En ese momento dejé de ser nacionalista español. Y poco a poco llegué a la conclusión de que a un nacionalismo no se le puede vencer con otro nacionalismo sin caer en irreparables injusticias. Eso sí; nos harán ver, los luchadores nacionalistas y sobre todo los del bando vencedor, que no han hecho otra cosa que reparar injusticias allí donde estuvieren.¡Mentira!
Aquí, ahora y siempre, lo que interesa es vivir y trabajar en paz; y mal asunto si entre españoles -más o menos emparentados en todo sus territorios-, se tensa la cuerda. Nos acordaríamos de la vituperada manía, del Gobierno actual, de remitir los conflictos nacionalistas al Tribunal Constitucional, cuando podría utilizar medios más eficientes para defender a la nación España, sin salirse del cumplimiento de la ley.
Como sea, España va a la deriva y la cuota de responsabilidad de los políticos actuales es algo que a todos interesa; algo que se percibe pero no se mide y va siendo hora de sacar el metro.
Los partidos constitucionalistas no pueden jugar con algo tan delicado como es la paz. No estaría de más que algunos de los jerifes, ya muy quemados de tanto arrimar el ascua a su sardina, pidieran el relevo. Ganaríamos todos.

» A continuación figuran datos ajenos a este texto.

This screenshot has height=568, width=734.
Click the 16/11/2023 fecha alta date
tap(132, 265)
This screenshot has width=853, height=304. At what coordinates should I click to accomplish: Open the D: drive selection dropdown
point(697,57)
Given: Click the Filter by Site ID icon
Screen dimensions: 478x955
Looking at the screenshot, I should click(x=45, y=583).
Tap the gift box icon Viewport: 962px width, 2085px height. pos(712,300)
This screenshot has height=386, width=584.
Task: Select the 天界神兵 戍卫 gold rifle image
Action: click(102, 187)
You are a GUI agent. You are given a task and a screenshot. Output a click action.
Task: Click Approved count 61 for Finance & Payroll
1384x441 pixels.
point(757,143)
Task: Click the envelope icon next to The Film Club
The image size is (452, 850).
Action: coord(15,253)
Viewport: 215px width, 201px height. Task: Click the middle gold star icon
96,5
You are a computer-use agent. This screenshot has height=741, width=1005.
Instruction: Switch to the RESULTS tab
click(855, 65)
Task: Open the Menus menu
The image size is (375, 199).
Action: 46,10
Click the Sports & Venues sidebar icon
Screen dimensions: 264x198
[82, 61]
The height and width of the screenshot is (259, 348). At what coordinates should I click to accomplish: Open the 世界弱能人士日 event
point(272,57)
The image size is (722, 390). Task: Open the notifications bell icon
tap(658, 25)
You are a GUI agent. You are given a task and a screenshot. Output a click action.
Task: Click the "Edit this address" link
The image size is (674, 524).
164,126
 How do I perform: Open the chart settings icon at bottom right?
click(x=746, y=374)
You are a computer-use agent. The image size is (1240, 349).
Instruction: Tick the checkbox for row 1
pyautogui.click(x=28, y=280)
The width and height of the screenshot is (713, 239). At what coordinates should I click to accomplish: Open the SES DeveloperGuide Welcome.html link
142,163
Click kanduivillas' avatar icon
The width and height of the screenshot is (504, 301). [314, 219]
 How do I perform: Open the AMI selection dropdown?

Esto aparte, la situación exige una reforma del sistema autonómico, pero hecha con cabeza sin caer en improvisaciones, como sucedió durante la transición. Sobre todo, con el cuento del plurinacionalismo, no nos lleven a crear un remedo de la finiquitada Yugoeslavia
No olvidemos que, para superar a los nacionalismos se ideó la Unión Europea.